Артемка присел, придерживая висевшую на перевязи руку.
— Куда пошли?
— Кто их знает. Не на гулянье, конешно. Наших бить.
В избу влетел Спирька, как всегда, суматошный и крикливый:
— Ну, ребя, какая кутерьма начинается!
Пронька исподлобья взглянул на Спирьку:
— Какая кутерьма?
— Солдат, видал, сколь прошло? Вот загрохочет!
— А ты чему радуешься, балбес? Хочешь, чтоб твоего тятьку убили?
Спирька словно подавился Пронькиными словами, замигал, выдавил, заикаясь:
— Да ты что?!
— Вот тебе и что! Тут плакать надо, а он, как дурачок, рад-радешенек: кутерьма начинается!
После этого Спирька присмирел и почти не вступал в разговор. Да, собственно, и разговору-то не было: ребята сидели насупленные, молчаливые.
Повеселели, когда постучалась и робко вошла Настенька. Спросила Проньку:
— Где тетя?
— Вышла куда-то.
— Пусть молоко вскипятит. Горячее — лучше...— И потом уж взглянула на Артемку.
— Садись, Настенька.
Она, все так же стесняясь, присела у стола. Пронька усмехнулся. Смущается, робеет, а сама сразу поотшила всех от Артемки: и его, Проньку, и Спирьку, чуть было и тетю... Все делает сама. Только что есть не готовит.

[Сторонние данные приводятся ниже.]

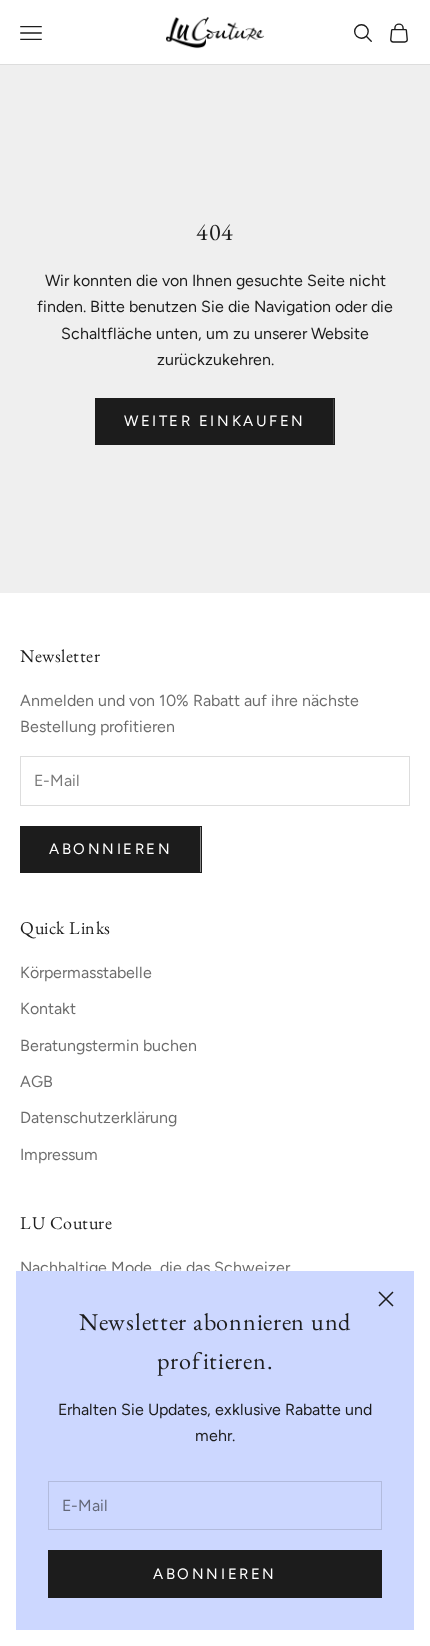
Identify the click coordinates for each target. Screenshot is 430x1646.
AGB (36, 1081)
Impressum (59, 1154)
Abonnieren (215, 1574)
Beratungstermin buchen (108, 1045)
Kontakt (48, 1008)
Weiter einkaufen (215, 421)
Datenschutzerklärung (98, 1117)
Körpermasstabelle (86, 972)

Нет, не от обиды думает так Пронька о Настеньке, наоборот, с теплой благодарностью. Что бы он делал без нее? Прямо гору сняла с плеч — всю заботу взяла на себя. А вот робеет!.. Спирька, этот не такой. Если послушать его, то выходит, что он спас Артемку, дав ему пятнадцать яиц. Об этих яйцах уши прожужжал. Пронька однажды рассердился и выгнал его из избы. Но Спирька не злопамятный: через час прибежал как ни в чем не бывало, но о яйцах больше не вспоминал.
— Вы чего поприуныли? — оглядев ребят, спросил Артемка.— Легионеров испугались?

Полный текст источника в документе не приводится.